A municipal bond is a bond issued by a local government, or their agencies. The term municipal bond is commonly used in the United States, which has the largest market of such trade-able securities in the world estimated at $3.7 Trillion in 2011. 〔(【引用サイトリンク】title=The State of the Municipal Securities Markets )〕 Potential issuers of municipal bonds include states, cities, counties, redevelopment agencies, special-purpose districts, school districts, public utility districts, publicly owned airports and seaports, and any other governmental entity (or group of governments) at or below the state level. Municipal bonds may be general obligations of the issuer or secured by specified revenues.
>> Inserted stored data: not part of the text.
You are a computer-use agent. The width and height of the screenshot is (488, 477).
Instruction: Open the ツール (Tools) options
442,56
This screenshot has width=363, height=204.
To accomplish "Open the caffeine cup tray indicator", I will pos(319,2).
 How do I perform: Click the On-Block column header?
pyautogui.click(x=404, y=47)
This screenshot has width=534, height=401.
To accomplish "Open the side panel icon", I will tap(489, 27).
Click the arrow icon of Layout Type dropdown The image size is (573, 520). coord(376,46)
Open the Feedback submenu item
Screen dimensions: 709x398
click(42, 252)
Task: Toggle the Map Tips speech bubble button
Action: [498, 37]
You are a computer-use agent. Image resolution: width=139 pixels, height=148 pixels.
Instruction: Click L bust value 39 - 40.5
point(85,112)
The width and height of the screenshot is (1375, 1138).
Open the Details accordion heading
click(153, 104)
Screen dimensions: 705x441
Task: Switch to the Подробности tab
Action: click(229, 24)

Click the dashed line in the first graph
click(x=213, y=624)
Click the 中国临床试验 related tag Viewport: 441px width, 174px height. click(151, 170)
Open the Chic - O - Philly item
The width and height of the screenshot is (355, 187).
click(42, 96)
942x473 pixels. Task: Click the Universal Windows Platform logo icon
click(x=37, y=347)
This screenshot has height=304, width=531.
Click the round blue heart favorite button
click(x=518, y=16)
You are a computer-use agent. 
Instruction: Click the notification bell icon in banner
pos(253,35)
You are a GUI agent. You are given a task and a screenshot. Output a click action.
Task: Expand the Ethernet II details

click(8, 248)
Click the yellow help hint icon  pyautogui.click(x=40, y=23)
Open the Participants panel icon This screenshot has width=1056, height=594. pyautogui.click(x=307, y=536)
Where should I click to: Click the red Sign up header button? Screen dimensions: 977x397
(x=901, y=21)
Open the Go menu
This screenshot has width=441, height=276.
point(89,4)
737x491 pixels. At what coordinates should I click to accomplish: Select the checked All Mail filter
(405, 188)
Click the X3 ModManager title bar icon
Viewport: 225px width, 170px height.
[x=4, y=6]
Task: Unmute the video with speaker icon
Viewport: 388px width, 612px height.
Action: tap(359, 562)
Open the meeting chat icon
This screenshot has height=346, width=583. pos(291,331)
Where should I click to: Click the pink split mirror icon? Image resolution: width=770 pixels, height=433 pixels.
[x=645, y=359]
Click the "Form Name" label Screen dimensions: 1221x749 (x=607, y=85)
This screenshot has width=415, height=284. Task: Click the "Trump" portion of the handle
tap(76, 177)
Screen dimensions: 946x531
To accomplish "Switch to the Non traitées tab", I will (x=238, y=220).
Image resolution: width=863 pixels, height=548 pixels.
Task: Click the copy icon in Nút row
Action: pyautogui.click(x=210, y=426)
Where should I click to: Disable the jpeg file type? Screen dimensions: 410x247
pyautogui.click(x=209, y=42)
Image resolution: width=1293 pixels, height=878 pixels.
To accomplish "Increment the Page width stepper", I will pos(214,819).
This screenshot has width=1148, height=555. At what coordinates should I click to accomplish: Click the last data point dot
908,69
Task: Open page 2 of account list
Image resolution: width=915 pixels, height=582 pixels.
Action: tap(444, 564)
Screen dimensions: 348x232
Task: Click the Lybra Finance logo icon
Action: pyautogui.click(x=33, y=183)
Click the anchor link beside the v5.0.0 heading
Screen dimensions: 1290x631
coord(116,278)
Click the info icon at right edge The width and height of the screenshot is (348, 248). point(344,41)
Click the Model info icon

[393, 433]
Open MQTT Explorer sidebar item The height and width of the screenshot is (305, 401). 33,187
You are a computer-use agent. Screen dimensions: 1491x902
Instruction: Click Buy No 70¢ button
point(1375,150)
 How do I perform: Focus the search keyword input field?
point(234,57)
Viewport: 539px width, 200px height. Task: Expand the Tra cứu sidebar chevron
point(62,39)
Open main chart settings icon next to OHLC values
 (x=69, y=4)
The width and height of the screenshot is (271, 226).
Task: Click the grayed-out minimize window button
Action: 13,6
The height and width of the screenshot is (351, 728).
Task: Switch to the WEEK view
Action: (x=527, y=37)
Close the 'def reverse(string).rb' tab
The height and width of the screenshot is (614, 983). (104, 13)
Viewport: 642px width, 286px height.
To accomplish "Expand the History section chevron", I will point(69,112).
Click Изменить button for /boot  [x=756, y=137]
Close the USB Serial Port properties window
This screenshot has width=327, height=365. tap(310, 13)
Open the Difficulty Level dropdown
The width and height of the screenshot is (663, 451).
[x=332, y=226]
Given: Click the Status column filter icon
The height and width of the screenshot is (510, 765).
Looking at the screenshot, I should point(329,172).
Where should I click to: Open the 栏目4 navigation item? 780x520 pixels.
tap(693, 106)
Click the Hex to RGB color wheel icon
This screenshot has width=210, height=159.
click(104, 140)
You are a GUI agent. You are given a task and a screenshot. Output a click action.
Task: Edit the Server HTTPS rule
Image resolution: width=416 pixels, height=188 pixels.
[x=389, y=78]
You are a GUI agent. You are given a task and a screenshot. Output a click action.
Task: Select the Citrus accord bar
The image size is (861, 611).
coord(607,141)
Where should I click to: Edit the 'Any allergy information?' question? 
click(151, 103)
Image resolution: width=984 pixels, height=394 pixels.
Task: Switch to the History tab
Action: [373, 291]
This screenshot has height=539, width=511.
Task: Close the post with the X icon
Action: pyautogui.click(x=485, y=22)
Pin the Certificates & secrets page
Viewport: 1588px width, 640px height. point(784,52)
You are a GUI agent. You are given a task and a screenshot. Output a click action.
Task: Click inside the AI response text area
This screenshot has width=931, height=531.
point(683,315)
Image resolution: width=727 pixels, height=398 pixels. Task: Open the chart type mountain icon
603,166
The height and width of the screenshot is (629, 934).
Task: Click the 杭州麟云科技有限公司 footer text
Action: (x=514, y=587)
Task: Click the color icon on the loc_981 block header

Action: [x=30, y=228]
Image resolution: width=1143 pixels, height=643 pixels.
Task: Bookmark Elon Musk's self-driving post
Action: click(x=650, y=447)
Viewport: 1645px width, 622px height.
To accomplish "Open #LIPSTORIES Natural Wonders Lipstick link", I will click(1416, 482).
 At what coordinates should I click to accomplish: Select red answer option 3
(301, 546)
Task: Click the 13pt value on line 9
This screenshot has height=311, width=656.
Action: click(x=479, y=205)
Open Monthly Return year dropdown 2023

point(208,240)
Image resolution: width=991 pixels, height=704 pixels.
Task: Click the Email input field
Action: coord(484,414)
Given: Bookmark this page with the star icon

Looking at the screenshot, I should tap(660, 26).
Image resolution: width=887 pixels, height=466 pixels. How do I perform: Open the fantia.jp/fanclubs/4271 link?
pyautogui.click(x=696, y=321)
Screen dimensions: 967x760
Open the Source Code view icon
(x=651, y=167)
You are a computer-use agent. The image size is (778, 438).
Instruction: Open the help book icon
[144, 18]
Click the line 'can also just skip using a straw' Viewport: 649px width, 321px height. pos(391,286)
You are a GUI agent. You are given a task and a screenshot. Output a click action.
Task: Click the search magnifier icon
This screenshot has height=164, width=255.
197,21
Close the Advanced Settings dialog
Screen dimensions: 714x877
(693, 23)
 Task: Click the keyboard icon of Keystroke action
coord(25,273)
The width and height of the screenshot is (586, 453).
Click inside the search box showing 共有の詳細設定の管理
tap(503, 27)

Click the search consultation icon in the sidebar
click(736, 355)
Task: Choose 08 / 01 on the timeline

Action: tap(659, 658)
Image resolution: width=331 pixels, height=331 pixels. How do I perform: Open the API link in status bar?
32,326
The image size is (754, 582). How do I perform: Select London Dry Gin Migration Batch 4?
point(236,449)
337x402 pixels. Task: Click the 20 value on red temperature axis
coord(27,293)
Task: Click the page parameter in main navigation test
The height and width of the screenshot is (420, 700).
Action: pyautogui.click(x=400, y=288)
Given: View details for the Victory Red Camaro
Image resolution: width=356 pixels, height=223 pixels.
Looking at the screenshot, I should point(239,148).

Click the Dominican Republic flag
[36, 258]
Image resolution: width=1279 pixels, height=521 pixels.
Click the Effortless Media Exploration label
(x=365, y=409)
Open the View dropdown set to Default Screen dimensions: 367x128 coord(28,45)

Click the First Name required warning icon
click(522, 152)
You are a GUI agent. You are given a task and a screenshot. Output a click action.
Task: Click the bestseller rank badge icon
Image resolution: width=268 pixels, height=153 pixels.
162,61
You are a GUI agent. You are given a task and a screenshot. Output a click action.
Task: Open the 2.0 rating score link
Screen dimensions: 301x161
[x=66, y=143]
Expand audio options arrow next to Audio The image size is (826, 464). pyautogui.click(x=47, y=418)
Many other countries in the world also issue municipal bonds, sometimes called local authority bonds or other names. The key defining feature of this type of bond is that it is issued by a public-use entity at a lower level of government than the sovereign. A default of the local bond should not automatically trigger a default on the sovereign bonds. This article exclusively covers municipal bonds issued in U.S. dollars in the 50 states, Puerto Rico and U.S. territories. The U.S. municipal bond market is unique in the world for its size, liquidity, legal and tax structure and bankruptcy protection afforded by the U.S. Constitution.
In the United States, interest income received by holders of municipal bonds is often exempt from the federal income tax, and may be exempt from state income tax, although municipal bonds issued for certain purposes may not be tax exempt.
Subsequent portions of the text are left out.